What is asked »
1. Can you reproduce the ACCO Brands text verbatim, everything from "ACCO Brands Corporation" down to "Binding Corporation (GBC)."?
2. Can you continue the ACCO Brands text from the point where it stops?

-------- Document text --------

ACCO Brands Corporation is an American multinational company and is one of the world's largest designers, manufacturers, and marketers of premium business, technology, academic, and consumer products.  It was created by the merger of ACCO World from Fortune Brands with General Binding Corporation (GBC).

History
In 1903, Fred J. Kline founded the Clipper Manufacturing Company (a maker of paper clips) in Long Island, New York. In 1910, the company became the American Clip Company, and first used the name "ACCO" as an initialism, which became the company's formal name in 1922. After many acquisitions, ACCO went public in 1983, and was acquired in 1987 by American Brands (later Fortune Brands).

In 1990, ACCO acquired Hetzel in Germany, a company selling stationery products. In 1992, ACCO UK was created from the integration of ACCO Europe and Rexel Ltd. ACCO UK is the UK's largest manufacturer of office products. In 2005, ACCO was spun off from Fortune Brands and, through the merger with the General Binding Corporation, ACCO Brands was formed.

-------- Record extracts --------

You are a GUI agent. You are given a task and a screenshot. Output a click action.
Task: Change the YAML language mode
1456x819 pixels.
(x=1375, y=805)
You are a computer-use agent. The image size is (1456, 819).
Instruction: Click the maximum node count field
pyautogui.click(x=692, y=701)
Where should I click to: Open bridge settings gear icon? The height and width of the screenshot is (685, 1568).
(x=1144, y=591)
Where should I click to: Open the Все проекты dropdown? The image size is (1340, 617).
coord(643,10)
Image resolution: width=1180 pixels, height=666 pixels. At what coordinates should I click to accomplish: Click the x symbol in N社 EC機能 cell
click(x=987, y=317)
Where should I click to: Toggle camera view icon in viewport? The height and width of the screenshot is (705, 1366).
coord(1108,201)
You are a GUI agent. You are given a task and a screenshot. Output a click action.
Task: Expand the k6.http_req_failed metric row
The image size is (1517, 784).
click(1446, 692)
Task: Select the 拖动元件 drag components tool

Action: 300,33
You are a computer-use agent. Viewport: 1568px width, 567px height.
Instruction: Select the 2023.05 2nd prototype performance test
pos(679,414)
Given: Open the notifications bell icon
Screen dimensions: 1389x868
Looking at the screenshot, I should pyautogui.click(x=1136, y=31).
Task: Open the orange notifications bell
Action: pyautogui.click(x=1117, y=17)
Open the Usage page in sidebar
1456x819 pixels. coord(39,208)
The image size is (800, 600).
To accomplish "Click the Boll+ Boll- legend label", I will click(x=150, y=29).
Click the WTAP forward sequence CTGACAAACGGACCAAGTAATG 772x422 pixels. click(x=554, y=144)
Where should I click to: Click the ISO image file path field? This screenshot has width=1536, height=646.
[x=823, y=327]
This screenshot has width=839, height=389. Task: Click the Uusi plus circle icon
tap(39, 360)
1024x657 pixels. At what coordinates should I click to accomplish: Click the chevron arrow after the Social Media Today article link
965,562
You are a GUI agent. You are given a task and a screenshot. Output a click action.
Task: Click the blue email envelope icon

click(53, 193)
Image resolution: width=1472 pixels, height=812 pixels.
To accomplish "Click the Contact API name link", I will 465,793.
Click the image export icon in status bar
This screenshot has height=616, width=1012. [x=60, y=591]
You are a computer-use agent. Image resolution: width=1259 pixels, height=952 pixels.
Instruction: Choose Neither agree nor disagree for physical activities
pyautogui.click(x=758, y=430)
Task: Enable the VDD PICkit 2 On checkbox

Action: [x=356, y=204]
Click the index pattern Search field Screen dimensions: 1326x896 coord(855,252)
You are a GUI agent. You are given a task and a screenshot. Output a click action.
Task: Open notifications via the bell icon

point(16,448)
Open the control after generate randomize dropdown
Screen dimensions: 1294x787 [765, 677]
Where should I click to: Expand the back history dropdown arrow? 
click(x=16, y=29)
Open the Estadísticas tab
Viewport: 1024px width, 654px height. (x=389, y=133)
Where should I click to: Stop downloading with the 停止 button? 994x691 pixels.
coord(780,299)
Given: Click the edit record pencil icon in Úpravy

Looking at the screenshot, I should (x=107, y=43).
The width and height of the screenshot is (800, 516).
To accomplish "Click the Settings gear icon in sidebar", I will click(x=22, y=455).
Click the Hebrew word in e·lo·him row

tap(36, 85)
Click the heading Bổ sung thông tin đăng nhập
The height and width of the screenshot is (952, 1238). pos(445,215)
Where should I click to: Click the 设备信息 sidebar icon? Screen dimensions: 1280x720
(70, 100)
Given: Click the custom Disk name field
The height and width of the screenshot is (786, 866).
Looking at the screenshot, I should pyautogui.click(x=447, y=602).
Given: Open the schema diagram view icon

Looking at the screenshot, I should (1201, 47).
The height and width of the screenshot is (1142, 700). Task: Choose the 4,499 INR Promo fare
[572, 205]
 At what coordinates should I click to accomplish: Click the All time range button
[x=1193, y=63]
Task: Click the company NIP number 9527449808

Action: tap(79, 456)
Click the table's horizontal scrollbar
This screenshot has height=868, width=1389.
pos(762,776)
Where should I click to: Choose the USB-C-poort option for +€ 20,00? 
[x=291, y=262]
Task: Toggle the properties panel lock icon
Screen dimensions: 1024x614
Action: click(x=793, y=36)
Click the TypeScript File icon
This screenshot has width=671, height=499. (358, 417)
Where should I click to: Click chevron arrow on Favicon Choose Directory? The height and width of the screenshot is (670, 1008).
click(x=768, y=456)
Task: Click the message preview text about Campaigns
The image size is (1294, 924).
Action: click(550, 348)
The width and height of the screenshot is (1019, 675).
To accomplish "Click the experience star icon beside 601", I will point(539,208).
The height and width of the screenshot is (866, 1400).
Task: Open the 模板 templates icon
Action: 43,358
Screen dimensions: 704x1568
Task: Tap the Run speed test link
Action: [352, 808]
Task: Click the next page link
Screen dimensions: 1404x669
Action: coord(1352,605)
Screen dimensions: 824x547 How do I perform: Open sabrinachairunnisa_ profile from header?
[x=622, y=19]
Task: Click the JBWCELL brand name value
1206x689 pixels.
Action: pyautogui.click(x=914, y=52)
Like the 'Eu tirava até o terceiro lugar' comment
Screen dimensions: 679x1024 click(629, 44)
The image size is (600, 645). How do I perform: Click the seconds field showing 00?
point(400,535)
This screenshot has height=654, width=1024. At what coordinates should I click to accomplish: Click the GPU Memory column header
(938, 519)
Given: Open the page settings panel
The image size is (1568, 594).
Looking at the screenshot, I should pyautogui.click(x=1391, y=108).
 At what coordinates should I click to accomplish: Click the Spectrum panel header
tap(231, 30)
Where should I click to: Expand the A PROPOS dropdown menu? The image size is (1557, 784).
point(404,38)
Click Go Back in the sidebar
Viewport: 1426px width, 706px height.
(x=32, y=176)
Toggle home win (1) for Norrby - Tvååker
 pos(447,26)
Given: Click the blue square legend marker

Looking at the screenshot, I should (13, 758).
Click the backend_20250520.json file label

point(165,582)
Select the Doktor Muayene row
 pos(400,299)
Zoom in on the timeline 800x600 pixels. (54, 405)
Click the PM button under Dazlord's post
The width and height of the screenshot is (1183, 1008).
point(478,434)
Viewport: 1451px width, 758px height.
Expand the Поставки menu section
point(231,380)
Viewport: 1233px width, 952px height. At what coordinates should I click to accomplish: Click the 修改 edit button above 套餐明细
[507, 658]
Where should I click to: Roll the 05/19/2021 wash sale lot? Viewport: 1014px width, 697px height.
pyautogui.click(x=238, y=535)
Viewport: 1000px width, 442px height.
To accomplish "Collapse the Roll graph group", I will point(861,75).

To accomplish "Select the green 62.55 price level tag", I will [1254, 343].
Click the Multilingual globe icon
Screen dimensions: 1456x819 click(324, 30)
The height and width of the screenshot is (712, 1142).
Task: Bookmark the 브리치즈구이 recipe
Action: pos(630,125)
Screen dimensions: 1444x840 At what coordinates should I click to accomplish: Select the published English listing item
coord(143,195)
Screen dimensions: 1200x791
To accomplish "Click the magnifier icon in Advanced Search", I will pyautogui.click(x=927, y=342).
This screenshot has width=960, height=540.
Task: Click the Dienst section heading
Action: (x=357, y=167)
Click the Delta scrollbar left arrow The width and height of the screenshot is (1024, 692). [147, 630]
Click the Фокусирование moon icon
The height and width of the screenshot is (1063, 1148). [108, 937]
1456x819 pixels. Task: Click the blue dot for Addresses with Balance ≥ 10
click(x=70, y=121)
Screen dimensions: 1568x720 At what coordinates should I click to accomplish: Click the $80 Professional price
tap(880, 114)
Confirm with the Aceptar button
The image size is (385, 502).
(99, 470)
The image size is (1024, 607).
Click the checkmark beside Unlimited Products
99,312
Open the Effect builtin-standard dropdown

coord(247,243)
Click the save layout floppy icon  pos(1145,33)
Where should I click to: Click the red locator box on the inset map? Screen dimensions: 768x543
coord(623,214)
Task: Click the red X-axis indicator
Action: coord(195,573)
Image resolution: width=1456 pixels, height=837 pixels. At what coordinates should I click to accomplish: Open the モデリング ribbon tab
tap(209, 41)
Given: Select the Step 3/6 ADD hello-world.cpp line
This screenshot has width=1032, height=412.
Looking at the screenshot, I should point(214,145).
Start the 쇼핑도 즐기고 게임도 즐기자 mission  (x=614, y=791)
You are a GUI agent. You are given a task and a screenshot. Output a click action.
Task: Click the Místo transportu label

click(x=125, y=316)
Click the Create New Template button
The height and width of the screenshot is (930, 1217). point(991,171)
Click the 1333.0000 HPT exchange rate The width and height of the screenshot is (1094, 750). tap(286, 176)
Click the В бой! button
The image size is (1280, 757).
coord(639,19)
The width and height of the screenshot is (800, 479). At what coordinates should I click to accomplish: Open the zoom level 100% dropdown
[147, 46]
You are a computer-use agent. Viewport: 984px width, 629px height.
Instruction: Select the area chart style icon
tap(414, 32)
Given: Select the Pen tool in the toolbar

--------

Answers to each task »
1.
ACCO Brands Corporation is an American multinational company and is one of the world's largest designers, manufacturers, and marketers of premium business, technology, academic, and consumer products.  It was created by the merger of ACCO World from Fortune Brands with General Binding Corporation (GBC).

2.
In 2012, ACCO Brands completed a $860 million deal to combine with MeadWestvaco’s Consumer and Office Products business. The transaction added brands like Mead, Five Star, Trapper Keeper, AT-A-GLANCE, Cambridge, Day Runner, Hilroy, Tilibra and Grafons to ACCO Brands' product line.

ACCO acquired Esselte Group Holdings in 2017.

In March 2020, the company asked for Section 301 tariff relief for their Kensington laptop docking stations, which had 25% tariffs due to Trump's 2018 China–United States trade war. The company's relief application said sales had increased 200% and they were needed for healthcare workers.

ACCO acquired video game peripheral manufacturer PowerA in 2020.

See also
 
 Advanced Gravis Computer Technology
 Derwent Cumberland Pencil Company
 General Binding Corporation
 Kensington Security Slot
 Swingline

Notes

References

External links
 
ACCO Brands home.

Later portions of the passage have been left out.